**The task**
Lines before the one containing "382x215 pixels. Task: Click" are not copied; that line and every one after it, through the end of the material below, are printed exactly, without pictures.

__________

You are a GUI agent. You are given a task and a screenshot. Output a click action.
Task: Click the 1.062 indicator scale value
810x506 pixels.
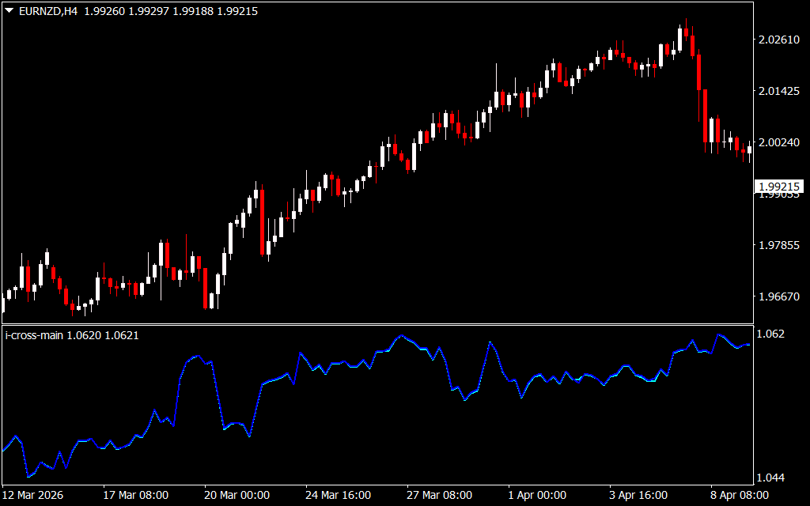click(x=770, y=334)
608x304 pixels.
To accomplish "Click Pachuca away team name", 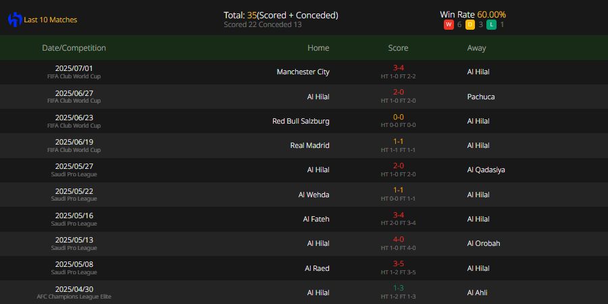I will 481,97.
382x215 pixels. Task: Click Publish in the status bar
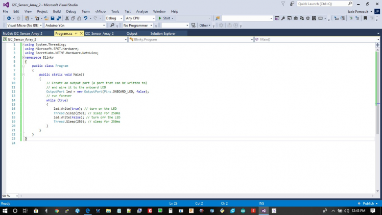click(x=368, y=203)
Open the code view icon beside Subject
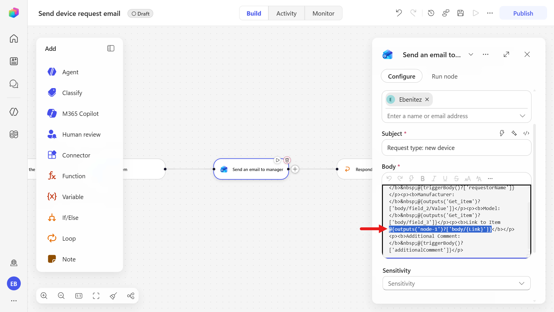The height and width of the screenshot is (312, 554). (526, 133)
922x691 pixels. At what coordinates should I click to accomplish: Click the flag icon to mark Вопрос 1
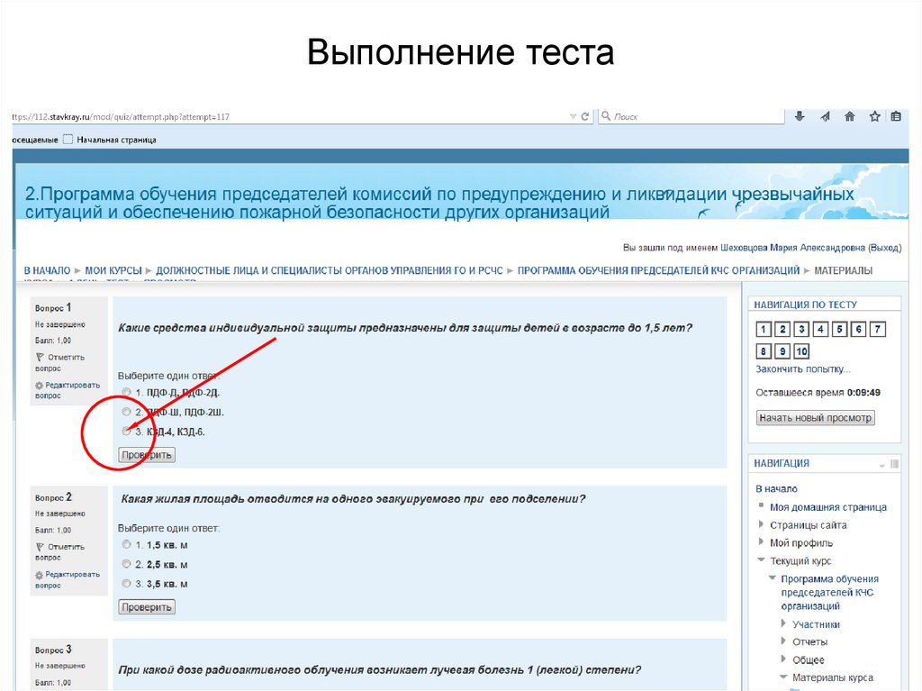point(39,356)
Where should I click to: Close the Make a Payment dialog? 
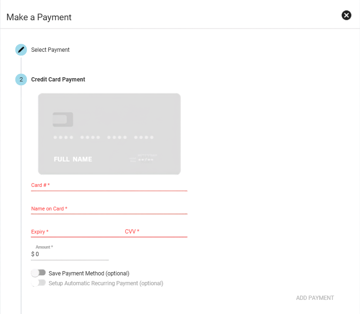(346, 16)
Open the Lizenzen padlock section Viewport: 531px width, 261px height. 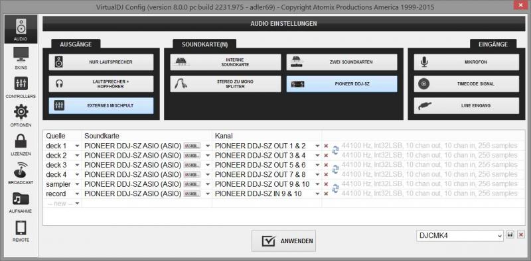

__________

**Result of the task**
382x215 pixels. Task: Click Publish in the status bar
click(x=368, y=203)
Open the code view icon beside Subject
The height and width of the screenshot is (312, 554). (526, 133)
922x691 pixels. At what coordinates should I click to accomplish: Click the flag icon to mark Вопрос 1
point(39,356)
Where should I click to: Close the Make a Payment dialog? 
(346, 16)
Open the Lizenzen padlock section Viewport: 531px width, 261px height. 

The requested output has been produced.